You can suggest some readings ... give him love and hugs ... but ultimately if he doesn't want to seek treatment, there is nothing you can do ... and you'll want to evaluate whether or not you can stay in the relationship.

Good luck.

Tone

sarahsweets
05-15-17, 04:56 PM
Here goes:
My boyfriend and I have been together for almost 2 years. He has had ADHD since childhood and has tried therapy and medications in the past. after months of requests he went back on to Adderall (in his defense he did tell me what side effects he had previously). I had become completely agitated with his lack of focus and my inability to follow any train of thought when talking with him.
But now having been on it for almost a year now his mood and anger have gone on a roller coaster.
How sudden and often is he moody? Did it all of a sudden become an issue?

He's very disrespectful to me calling me names and getting in my face to tell me to "SHUT THE F* UP" and then immediately feels remorse but i feel the sting for a long time.
I feel like this isnt a medication only issues. I feel like he is acting like a jerk.

I don't feel like he is the same person I fell in love with and he won't get the help that he needs and feels that I don't listen to his problems. I know a tweek of meds or something his doctor could recommend would help but he is stubborn.

So my question to you all: what is an effective way to communicate with someone on ADHD medication who feels they have not changed but I see a huge change in behavior?

THANK YOU ALL!!!
Maybe he hasnt changed or maybe he thinks you have changed. The fact that you couldnt deal with him before leads me to believe that you know very little about adhd and how it affects a relationship. You cant change him, only yourself.

Lunacie
05-15-17, 08:08 PM
Is Adderall the only med he's tried?

In a general sense it seems that those who become "zombified" on Ritalin do
better on Adderall. And those who becomes "ragers" on Adderall do batter on
Ritalin.

There is also Vyvanse, Concerta, Wellbutrin and Strattera that are given for
ADHD treatment.

Johnny Slick
05-15-17, 11:59 PM
Yeah, the anger thing in particular is a tough one because on the one hand we ADHD folks do tend to have short tempers and quick mood swings (it's among the cluster of symptoms) but they do tend to go away as soon as they come and on top of that I think that adults need to figure out how to control that better.

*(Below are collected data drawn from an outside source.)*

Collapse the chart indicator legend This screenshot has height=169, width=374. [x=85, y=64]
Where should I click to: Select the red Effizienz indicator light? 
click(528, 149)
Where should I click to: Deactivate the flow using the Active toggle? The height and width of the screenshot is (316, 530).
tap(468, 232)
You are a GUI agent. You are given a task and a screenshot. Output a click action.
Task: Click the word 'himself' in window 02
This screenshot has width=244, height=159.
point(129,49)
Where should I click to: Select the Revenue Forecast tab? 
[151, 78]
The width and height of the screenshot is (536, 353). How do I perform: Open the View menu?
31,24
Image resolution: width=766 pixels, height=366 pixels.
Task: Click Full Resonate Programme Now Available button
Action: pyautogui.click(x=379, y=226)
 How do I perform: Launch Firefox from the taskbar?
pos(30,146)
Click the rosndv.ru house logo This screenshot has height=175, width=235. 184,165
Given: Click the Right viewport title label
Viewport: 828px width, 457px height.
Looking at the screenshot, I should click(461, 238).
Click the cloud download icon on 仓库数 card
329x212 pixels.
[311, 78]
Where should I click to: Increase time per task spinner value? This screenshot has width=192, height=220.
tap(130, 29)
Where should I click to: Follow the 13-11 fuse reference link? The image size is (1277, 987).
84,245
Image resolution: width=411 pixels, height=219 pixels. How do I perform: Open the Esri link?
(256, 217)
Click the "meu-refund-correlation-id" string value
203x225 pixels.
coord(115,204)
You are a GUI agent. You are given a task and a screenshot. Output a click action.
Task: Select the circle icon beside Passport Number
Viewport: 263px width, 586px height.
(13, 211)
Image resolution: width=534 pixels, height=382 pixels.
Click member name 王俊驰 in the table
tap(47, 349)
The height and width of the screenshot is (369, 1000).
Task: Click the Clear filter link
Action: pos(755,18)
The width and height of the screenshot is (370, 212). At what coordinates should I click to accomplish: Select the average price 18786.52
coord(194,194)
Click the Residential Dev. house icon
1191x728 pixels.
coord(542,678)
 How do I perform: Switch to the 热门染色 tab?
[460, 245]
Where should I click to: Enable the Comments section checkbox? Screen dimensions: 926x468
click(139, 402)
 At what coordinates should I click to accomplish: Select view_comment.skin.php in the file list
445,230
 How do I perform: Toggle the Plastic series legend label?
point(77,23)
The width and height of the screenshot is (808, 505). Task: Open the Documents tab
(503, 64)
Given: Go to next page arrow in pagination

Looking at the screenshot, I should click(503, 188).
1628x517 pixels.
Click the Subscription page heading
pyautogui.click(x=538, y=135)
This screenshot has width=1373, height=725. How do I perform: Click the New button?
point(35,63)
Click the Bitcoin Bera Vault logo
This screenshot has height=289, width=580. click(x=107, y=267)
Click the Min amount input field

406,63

He's off and on meds, which, sure, fine, some interact poorly with some people. Is he seeing a therapist too? I would really really recommend that, *especially* if the meds aren't working well for him. He needs to discuss anger management strategies with a professional pronto in my opinion. Yes, the anger passes quickly, but the prisons are full of people who did something dumb that they didn't really mean when they were angry.

TLCisaQT
06-01-17, 12:19 PM
This is a hard one. Is there a time you notice during the day when you two may have better communication between the two of you and you can express your appreciation that he was willing to go on meds and then say that you have been doing some reading to try and understand ADHD better and it was mentioned that not all stimulants affect people the same and share what others did about adderall can affect others with rage /moody side effects and they may do better with the Ritalin-focLin class of meds etc. you can empathize that you can imagine it must be hard for him to experience those feelings a lot and Had he heard that before etc.

dvdnvwls
06-02-17, 01:15 AM
Were the months of requests to restart medication coming from just you, or from others too?

The following statement has an unfortunate snarky edge to it, but it does express a particular bit of truth:

"Just because there's been no result, doesn't mean you're not nagging."

The fact that we react negatively is bad for us and destructive to our relationships, but many with ADHD have a serious allergy to nagging, even if it's done kindly and even if it seems obvious that it's necessary. Even if I occasionally seem to respond positively, resentment inevitably builds.

It's often better to let me "crash and burn" than to sacrifice the relationship in order to get something done by nagging.